The CR part is a vector of Mmax pairs pm = (km,vm), where km ∈ [0,MFDT] identifies the index of the selected rule in JFDT, and vm = [vm,1,…,vm,F] is a “mask” boolean vector whose generic element vm,f indicates, for attribute Xf, whether to consider or not the relative condition in the rule (if not, it becomes a “don’t care” condition). As we want to be able to generate RBs with a number of rules lower than Mmax, km is set to 0 if the m th rule must be excluded from the RB.

CG is a vector that specifies the number of fuzzy sets to be used for each attribute. Thus, its f th element contains the number Tf ∈ [2,Tmax] of fuzzy sets to be used in the actual partition Pf(Tf). Tmax is an input parameter for the algorithm, and such a value applies to all the variables. As discussed in “RB Mapping Strategy,” the values contained in CG are used to generate the concrete RB from the virtual RB coded in CR.

CT is aimed at describing the placement of the Tmax distinct fuzzy sets within each strong fuzzy partition for all the F attributes; thus, it is a vector of F vectors, each containing Tmax − 2 real numbers.

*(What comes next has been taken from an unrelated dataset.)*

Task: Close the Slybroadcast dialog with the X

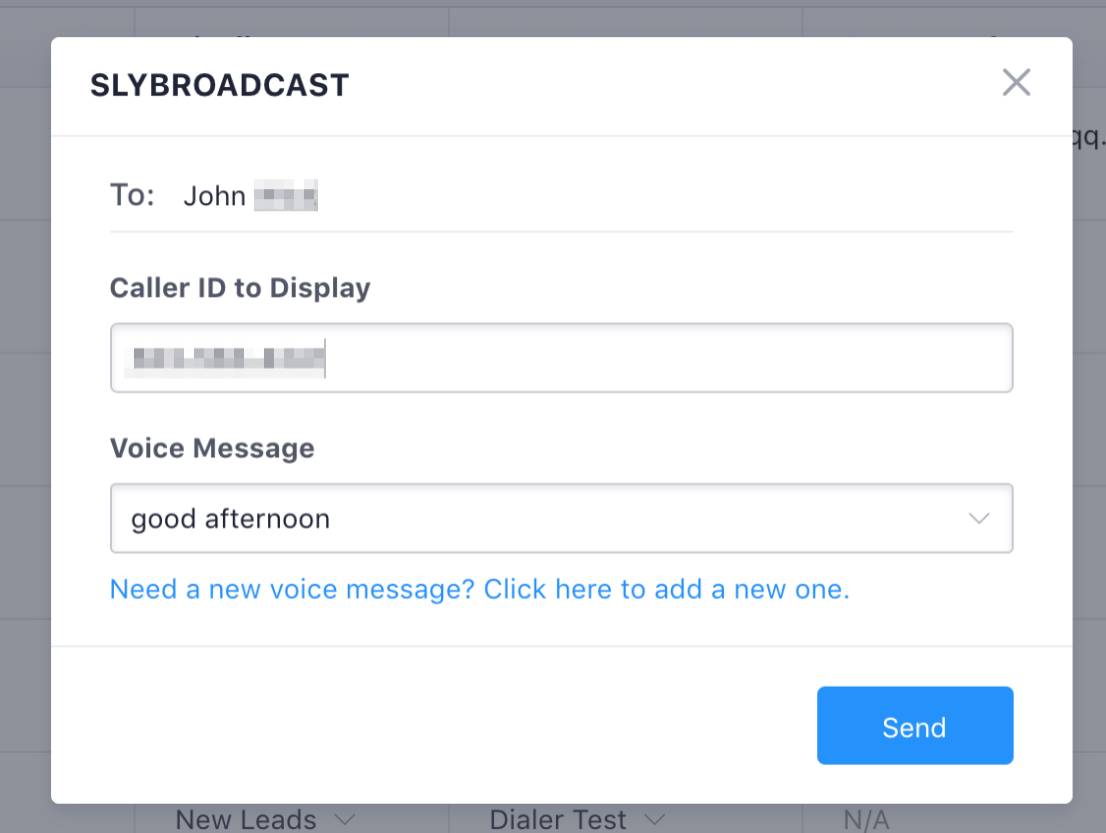Action: (1016, 83)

The f th vector \(\left [b_{f,2},\ldots ,b_{f,T_{\mathit {max}}-1}\right ]\) indicates the positions of the cores of the triangular fuzzy sets: it also contains the information to define the shape of the piecewise linear transformation t(xf) (and consequently t− 1) used to determine the position of Tf fuzzy sets, if Tf < Tmax holds. To make sure that bf,i < bf,i+ 1, ∀i ∈ [2,Tmax − 1], and to avoid an excessive departure of the cores with respect to the uniform partition, the value for the generic bf,j is restricted to vary in the interval

$$ \left[\!\widetilde{b}_{f,j}\!-\frac{\widetilde{b}_{f,j}-\widetilde{b}_{f,j-1}}{2},\widetilde{b}_{f,j}+\frac{\widetilde{b}_{f,j + 1}-\widetilde{b}_{f,j}}{2}\!\right] \!, \forall j \in \left[2,T_{\mathit{max}}-1\right]. $$
(9)

For the generation of the offspring populations, the MOEL makes use of both crossover and mutation operations. We apply independently the two-point crossover to CR, the one-point crossover to CG, and the BLX-α-crossover, with α = 0.5, to CT. As regards CR, the crossover points are always placed between two rules. In the case of CG, the crossover point is a random position in [1,F].

The algorithm includes two mutation operators for CR, one for CG, and another for CT. As regards CR, both operators start by randomly choosing a rule (actually, a pair pm) in the chromosome. The first operator replaces the rule in pm with another rule randomly chosen out of the candidate rule base. The second operator modifies the rule in pm by going through each position vm,f of the condition mask, and performing its complement with a probability equal to Pcond (\(P_{\textit {cond}}=\frac {2}{F}\) in the experiments).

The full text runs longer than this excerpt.